The entire Cub Scout program is dedicated to developing self-control. Has she not heard of the Cub Scout sign? Has “A Scout is Obedient” not come up in her reading?

As to organization, the Boy Scout program teaches this naturally. If you’re going to live in a self-sustaining manner out of a backpack over the course of let’s say, a 50-miler, you’re going to need to develop an organizational system that works for you.

Again, has the Boy Scout Motto, “Be Prepared” not come up in her research?

As to discipline problems, boys and girls learn differently. Girls, as it turns out, are better at younger ages at sitting still for long periods of time. Boys need to move around. This has a lot to do with what schools consider “discipline problems.” These same boys don’t tend to have those problems at their Scout meetings, where they’re allowed to move around. The American educational system is failing our boys and could stand to learn a lot from the Boy Scouts in how to work with boys and young men.
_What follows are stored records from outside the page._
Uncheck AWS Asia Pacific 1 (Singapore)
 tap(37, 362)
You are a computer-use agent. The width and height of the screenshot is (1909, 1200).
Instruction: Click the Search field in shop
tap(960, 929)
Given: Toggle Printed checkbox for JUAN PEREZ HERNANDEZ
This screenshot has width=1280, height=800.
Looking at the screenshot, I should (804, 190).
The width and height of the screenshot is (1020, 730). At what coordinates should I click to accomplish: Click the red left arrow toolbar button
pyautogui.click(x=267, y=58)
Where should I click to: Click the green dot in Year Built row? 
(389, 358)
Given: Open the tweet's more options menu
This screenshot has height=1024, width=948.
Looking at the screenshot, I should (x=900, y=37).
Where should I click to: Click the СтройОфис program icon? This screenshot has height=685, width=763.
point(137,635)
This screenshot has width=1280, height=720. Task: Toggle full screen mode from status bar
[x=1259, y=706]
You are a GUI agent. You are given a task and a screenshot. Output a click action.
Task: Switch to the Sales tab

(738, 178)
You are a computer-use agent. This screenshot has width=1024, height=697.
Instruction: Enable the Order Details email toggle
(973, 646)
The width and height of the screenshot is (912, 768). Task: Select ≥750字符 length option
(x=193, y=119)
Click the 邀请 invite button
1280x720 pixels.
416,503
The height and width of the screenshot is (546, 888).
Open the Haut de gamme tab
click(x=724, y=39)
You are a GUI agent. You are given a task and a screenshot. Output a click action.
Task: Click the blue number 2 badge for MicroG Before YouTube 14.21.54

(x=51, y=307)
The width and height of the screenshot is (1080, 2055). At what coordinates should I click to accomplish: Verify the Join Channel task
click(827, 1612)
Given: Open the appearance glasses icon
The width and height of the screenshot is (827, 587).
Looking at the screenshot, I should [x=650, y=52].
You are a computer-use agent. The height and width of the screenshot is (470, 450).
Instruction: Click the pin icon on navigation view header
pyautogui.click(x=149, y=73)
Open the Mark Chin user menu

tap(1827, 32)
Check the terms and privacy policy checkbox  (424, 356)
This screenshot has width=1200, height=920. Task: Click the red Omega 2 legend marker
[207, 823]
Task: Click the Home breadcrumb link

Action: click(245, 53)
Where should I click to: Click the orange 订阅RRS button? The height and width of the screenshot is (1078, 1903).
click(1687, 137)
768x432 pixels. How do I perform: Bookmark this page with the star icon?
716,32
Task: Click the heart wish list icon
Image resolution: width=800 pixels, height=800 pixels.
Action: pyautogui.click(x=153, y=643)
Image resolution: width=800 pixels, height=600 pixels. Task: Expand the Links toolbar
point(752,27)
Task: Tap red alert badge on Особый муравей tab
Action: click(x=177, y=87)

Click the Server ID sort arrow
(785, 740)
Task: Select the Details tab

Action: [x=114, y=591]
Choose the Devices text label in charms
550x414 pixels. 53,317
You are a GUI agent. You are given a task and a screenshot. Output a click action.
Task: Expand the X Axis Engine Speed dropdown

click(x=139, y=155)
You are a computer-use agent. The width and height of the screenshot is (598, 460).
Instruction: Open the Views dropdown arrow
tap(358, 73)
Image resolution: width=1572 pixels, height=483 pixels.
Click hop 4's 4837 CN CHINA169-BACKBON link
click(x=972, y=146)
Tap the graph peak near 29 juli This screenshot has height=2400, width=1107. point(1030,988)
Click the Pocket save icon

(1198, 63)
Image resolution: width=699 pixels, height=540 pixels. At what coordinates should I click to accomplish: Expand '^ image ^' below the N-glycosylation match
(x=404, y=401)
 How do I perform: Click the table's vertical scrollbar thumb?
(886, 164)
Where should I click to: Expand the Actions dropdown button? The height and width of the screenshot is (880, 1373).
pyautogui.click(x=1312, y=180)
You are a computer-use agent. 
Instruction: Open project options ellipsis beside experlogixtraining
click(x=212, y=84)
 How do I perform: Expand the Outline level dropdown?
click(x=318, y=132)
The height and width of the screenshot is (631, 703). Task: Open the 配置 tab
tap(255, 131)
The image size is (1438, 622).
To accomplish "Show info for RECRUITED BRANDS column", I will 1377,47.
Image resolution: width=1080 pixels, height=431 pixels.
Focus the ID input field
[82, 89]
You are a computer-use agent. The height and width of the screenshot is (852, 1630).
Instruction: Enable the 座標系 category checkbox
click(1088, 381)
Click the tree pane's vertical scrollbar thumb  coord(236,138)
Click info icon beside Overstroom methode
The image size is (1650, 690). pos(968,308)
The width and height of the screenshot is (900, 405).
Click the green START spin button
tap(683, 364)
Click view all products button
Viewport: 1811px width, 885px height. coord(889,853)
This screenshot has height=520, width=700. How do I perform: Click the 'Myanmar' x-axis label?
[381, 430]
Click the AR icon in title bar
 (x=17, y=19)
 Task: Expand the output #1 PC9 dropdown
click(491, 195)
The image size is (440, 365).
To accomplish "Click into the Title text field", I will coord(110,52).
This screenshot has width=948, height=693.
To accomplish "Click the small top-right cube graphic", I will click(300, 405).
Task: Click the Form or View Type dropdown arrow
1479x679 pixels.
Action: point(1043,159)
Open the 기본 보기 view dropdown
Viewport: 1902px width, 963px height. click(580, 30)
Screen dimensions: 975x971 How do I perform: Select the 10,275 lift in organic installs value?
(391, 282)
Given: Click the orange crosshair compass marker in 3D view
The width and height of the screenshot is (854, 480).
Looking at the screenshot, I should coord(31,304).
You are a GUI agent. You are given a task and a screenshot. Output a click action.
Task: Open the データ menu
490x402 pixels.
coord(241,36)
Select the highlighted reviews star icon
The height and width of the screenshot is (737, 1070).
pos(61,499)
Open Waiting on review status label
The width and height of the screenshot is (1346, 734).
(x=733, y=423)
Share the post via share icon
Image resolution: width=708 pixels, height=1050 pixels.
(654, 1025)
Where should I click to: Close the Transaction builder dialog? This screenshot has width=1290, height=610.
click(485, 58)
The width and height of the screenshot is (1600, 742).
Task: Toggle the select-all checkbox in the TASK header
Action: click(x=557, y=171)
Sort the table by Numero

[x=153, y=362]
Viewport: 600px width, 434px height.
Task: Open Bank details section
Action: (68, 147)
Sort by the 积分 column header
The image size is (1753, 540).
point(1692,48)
Shop Campmor for Your Quickest Link to the Outdoors

Respect Myself and Others

Respect for others is at the root of many problems today, whether political polarization or sexual harassment. Teaching it to children seems at least as important as woodworking and archery. The Girl Scouts start in kindergarten: It’s a petal badge, for daisies, who are the youngest members.

Is this supposed to suggest that the Cub Scout program doesn’t teach respect for others? The Boy Scout program is a character-building organization, that sometimes does woodworking and archery, not the other way around. These activities are a means to an end. The word reverent is a synonym for respectful, and “Respectful Relationships” is one of the 10 purposes of Cub Scouting.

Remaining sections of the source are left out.